La Haute autorité de prévention et de lutte contre la corruption et les infractions assimilées (HAPLUCIA) passe à la vitesse supérieure. L’institution a lancé, lundi à l’Ecole nationale d’administration (ENA), la phase pré-test de l’intégration de l’éducation à la lutte contre la corruption dans l’enseignement supérieur et les centres de formation.
Cette initiative marque une nouvelle étape dans la stratégie nationale de promotion de l’intégrité et de la bonne gouvernance.
Une phase pilote à Lomé et à Kara
La phase expérimentale se tient du 23 au 25 février à l’ENA, avant de se poursuivre du 3 au 7 mars 2026 à l’Université de Kara.
Au programme :
Des conférences pour les étudiants en licence et master
Des séminaires dédiés aux écoles doctorales
Six thématiques structurent les échanges, notamment les enjeux et défis de la lutte contre la corruption, le cadre juridique et institutionnel au Togo, la participation citoyenne, la déontologie professionnelle et le lien entre corruption et gouvernance.
Les modules sont animés par des experts sélectionnés par un comité scientifique universitaire mis en place par la HAPLUCIA.
« Former les responsables de demain »
Le président de la HAPLUCIA, Aba Kimelabalo, a souligné que l’introduction de l’éducation à l’éthique dans l’enseignement supérieur vise à agir à la source des responsabilités futures.
Selon lui, il s’agit de préparer « des décideurs responsables, des gestionnaires rigoureux et des commis d’État conscients de l’exigence de leur mission », tout en approfondissant la compréhension du phénomène de la corruption, de ses causes et de ses impacts sur le développement et la confiance des citoyens.
Le directeur général de l’ENA, Adama Kpodar, a pour sa part salué une initiative à forte portée stratégique, estimant qu’elle contribue à ancrer durablement les valeurs d’intégrité, de probité et de redevabilité dans le système éducatif.

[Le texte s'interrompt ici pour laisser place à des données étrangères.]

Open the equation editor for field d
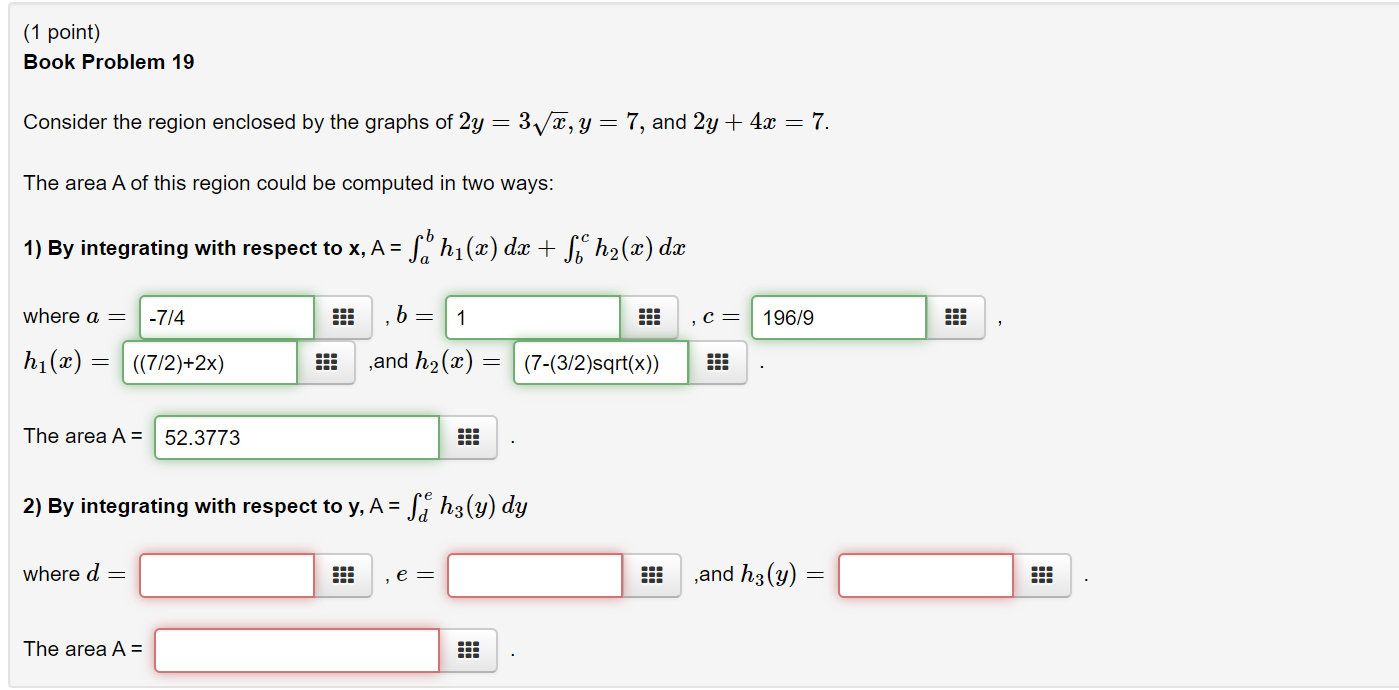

Une réforme inscrite dans la dynamique institutionnelle
Avec la Constitution du 6 mai 2024 instaurant la Ve République, la HAPLUCIA est appelée à évoluer vers la Haute autorité pour la transparence, l’intégrité de la vie publique et la lutte contre la corruption (HATIC), consacrant une nouvelle architecture institutionnelle en matière de gouvernance publique.